During this time the Inquisition became less concerned about heretics and Protestants, and more concerned to suppress the revolutionary political and other ideas of the French revolutionaries. On August 9, 1795, an auto-de-fe was held. One of the condemned was Esteban Morel, a French man of science, professor of medicine and collaborator in the Gaceta de México. He was formally accused of heresy, deism and materialism. The same tribunal of the Inquisition brought proceedings against Juan Lauset and other Frenchmen, accusing them of having expressed feelings against the Spanish.

The government of Grúa entered into negotiations with the young republic in the United States to establish the boundaries between the two countries. A Peruvian priest living in Mexico, Melchor de Talamantes (1765–1809) was named to head the commission on the New Spain side.

===Corruption===
When Spain, now at peace with France, declared war on Britain on October 5, 1797, Grúa confiscated the property of Britons living in the viceroyalty, for his own benefit.
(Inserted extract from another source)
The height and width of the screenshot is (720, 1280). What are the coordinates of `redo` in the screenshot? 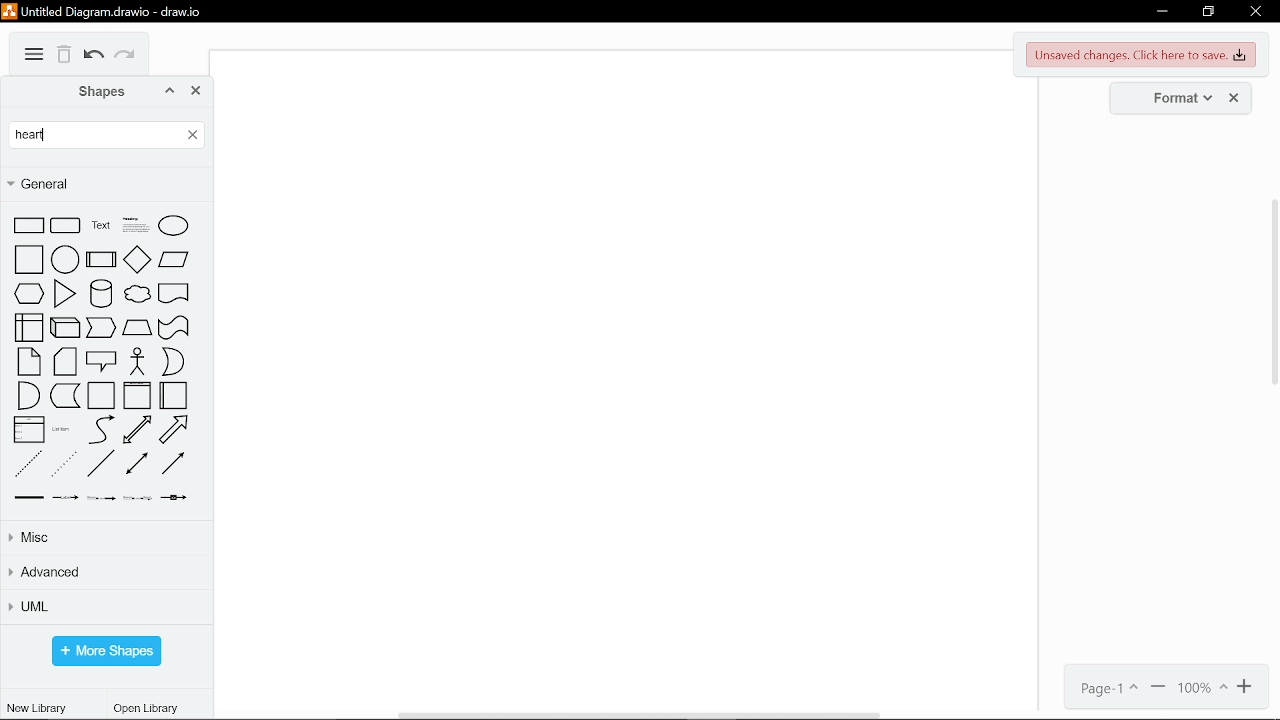 It's located at (128, 58).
To flatter King Charles IV and Godoy, the viceroy commissioned the Spanish architect and sculptor Manuel Tolsá (1757–1816) to construct a grand equestrian statue of the king. The first stone in the pedestal was laid July 18, 1796, and the statue was completed in 1803. This statue, now known as El Caballito, is still a landmark in Mexico City.

The Ayuntamiento of Mexico City (the city government), brought suit against the viceroy for corruption, specifically for wasting vast sums of public money on projects of little consequence. The viceroy prevailed, and the Ayuntamiento was ordered to pay costs.

War again being declared with France, Viceroy Grúa intended to raise new regiments from the provinces, expecting to make a fortune through the sale of positions. However his incompetence and dishonesty by now had been credibly reported to the Court. He was removed as viceroy in 1798, and Miguel José de Azanza was named in his place.

==Legacy==
The Villa de Branciforte, one of only three Spanish civil settlements in what is now the U.S. state of California (the others are now the cities of Los Angeles and San Jose), was named for him in 1797. In 1905, the Branciforte area was annexed into the city of Santa Cruz, California. Branciforte County (soon renamed Santa Cruz County), was one of the state's original counties at the time of its 1850 statehood.